Quoted passage:
==============================

When the subject matter is considered along with the context, the position becomes, as I respectfully think, quite plain. The cardinal fact in this connection is that the property which is the subject matter of the sub-section is not the property of the settlor. He settles it under an "authority," that is, "a power" bestowed on him by another, and that "power" is either general or limited.

The Act of 1904 (No 24), by sec. 20, declares that sub-sec. 2 (A) (a) "shall be deemed to have extended and shall extend" to limited powers of appointment. (See Brunton's Case[15].) The present appointment took place in 1914. Sec. 1 requires the Act to be construed with the Act of 1898, and the Interpretation Act of 1897 (No. 4 of 1897), sec. 12, prescribes that every amending Act shall, in the absence of contrary intention, be construed "as part" of the Act it amends. If, therefore, the assumed statutory definition of "settlement" as requiring a contract or agreement in all cases applies to sub-sec. 2 (A) (a), so as to control the word "settlement" in that sub-section, it applies both to a general power and a limited power.

In Tatnall v. Hankey[16] it is said: "Now the principle which governs the constitution of powers, and their very nature, is this, that whatever is given by the donor" (? donee) "of a power in execution of that power, passes to the appointee, or the party in whose favour the power is executed by the donor" (? donee), "but is conveyed, not by force of the appointment, or by any act of the donee, but by the act of the donor of the power, by virtue in fact of the power, and not of the appointment under it."

But how can a definition such as the respondent insists on apply to a limited power, which simply prescribes a "deed" as the method of appointment? Suppose a contract made by the donee of the power for valuable consideration to himself, which it is assumed the definition includes as a possible case. It would be a fraud on the power. Suppose, instead, a voluntary agreement that the property is "to be settled"; what would it amount to? It would be unenforceable. Bearing in mind the law already stated, that no contract that property is to be settled passes any interest in it unless the contract is specifically enforceable, the following passage from Farwell on Powers, at p. 315, is important: "Specific performance cannot be granted of a contract to exercise a limited" power, nor can damages be awarded, "for to enforce such a contract in any way would be inconsistent with preserving that duty of free choice which the fiduciary nature of a limited power is held to impose upon the donee." The learned authors cite the authorities, and also refer to a matter upon which the respondent relied very much in argument, but which really is beside the present question. The donee of a power, though unable to fetter his judgment in the affirmative exercise of the power, is held by judicial authority to be competent to forego his power in whole or in part. He may release altogether, or may fetter it so as pro tanto to release it, and this release, total or partial, may prevent him from fully exercising the power. And, if he exercises the power, subject to the release he has agreed to, it may be good.

==============================

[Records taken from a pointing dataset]
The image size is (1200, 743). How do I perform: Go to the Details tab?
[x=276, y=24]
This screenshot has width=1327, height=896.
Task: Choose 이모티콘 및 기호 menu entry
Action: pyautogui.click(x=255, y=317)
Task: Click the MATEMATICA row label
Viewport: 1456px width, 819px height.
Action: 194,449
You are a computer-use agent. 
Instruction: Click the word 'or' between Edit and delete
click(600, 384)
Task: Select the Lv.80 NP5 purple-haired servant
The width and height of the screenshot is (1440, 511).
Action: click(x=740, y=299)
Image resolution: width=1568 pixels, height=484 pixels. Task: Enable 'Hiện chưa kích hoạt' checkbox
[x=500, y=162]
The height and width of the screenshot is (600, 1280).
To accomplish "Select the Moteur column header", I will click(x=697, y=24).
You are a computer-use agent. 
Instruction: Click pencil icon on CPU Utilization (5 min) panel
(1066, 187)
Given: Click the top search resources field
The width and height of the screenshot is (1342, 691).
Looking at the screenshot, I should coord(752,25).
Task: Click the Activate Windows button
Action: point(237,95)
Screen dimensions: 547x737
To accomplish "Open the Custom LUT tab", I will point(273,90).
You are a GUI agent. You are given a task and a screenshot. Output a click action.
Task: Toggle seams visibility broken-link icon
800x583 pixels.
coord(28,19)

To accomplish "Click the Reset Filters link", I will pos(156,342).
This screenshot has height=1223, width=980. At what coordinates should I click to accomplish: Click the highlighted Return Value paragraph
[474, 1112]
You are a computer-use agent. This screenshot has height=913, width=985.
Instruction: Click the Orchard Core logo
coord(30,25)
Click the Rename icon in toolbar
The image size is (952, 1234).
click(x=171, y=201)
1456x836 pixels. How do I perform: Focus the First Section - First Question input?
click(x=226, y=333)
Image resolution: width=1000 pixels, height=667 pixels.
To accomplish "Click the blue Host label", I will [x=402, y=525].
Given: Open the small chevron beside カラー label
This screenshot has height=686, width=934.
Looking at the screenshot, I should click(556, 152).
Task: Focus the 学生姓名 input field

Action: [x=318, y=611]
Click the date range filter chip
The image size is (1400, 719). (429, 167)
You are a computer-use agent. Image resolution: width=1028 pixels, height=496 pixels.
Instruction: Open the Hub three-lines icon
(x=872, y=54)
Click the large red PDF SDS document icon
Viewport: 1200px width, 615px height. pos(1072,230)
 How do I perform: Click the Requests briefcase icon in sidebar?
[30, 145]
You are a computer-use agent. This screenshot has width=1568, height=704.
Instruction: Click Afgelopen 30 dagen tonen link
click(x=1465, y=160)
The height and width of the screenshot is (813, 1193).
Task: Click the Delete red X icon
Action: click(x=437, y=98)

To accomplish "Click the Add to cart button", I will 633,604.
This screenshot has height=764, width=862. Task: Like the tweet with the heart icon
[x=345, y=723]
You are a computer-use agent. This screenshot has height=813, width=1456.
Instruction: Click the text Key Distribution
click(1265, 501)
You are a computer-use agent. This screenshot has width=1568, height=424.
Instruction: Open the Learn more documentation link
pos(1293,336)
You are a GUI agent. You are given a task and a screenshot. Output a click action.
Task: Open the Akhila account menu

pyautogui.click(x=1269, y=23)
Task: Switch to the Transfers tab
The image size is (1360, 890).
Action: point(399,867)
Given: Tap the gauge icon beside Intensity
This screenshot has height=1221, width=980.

==============================

Tasks and exercises:
1: According to the passage on powers of appointment, in what year did the present appointment take place?
2: Carry the passage on powers of appointment forward from its last sentence, in the same voice.
The lines have no connection to the passage on powers of appointment.

Response list:
1: 1914.

2:
But, as already indicated, the source of the exercise of the power is the authority of the donor of the power, and not the release or abandonment of that power assented to by the donee. This is forcibly shown by the rule of law that a contract by an appointor under a limited power for a benefit to himself must not even be the reason, much less the basis of the appointment (see per Lord Westbury in Cuninghame v. Anstruther[17]). The contract or agreement referred to in the statutory definition, being one whereby the property is settled or agreed to be settled, is manifestly not a contract or agreement which is only permitted to operate negatively as an agreement not to settle property. The case of In re Evered; Molineux v. Evered[18] bears out the whole position (see particularly pp. 156-157, per Lord Cozens-Hardy M.R., and p. 161, per Buckley L.J., now Lord Wrenbury). This last consideration applies as much to a general as to a limited power. The principle is forcibly stated by Lord Hardwicke in the passage quoted by Lord Buckmaster L.C. in O'Grady v. Wilmot[19]. The position is further accentuated when the power is in the nature of a trust. (See the authorities collected in Farwell on Powers, at p. 525.)

The subject matter, therefore, considered along with the context—for the two are naturally in harmony—demands that the statutory definition, assuming the present deed is not within it, should not govern sub-sec. 2 (A) (a). On the further argument, specially directed to this branch of the case, Mr. Knox's principal arguments were two: first, he said, a settlement by contract or agreement if by deed might be "under the authority" of the power; next, he said, if the definition were not to apply to sub-sec. 2 (A) (a) double taxation would in some cases ensue. The double taxation was said to arise in such a case as the following. If the donee of a general power contracted by deed for pecuniary consideration to sell the remainder after his death, then not only the "settlement," as it is called, would, on his death, render the property taxable under the sub-section, but, if he left property, probate duties on his estate might be so much the more by reason of the consideration he had received.

As to the first, it is possible that an appointment by deed of sale where there is a general power of appointment would be considered as an effective exercise of the power. I do not stop to consider whether that is universally true. I rather think it confuses the exercise of the power with the "property" which results from it. (See per Lord Sumner in O'Grady v. Wilmot[20].) But, however it may be with regard to a general power, what I have already said as to the non-enforceability of contracts to exercise limited powers establishes that as to them at least such a contract cannot be said to be "under the authority" of a power. And no argument on this point can be sound that applies the definition of "settlement" in the sub-section to general powers and refuses it to limited powers. The suggested instance of a marriage settlement does not alter the case. A marriage settlement itself based on a contract to marry is not within the sub-section, because it is not made under any "authority." The exercise of any power of appointment contained in such a settlement is in the same position as if the power were contained in any other document.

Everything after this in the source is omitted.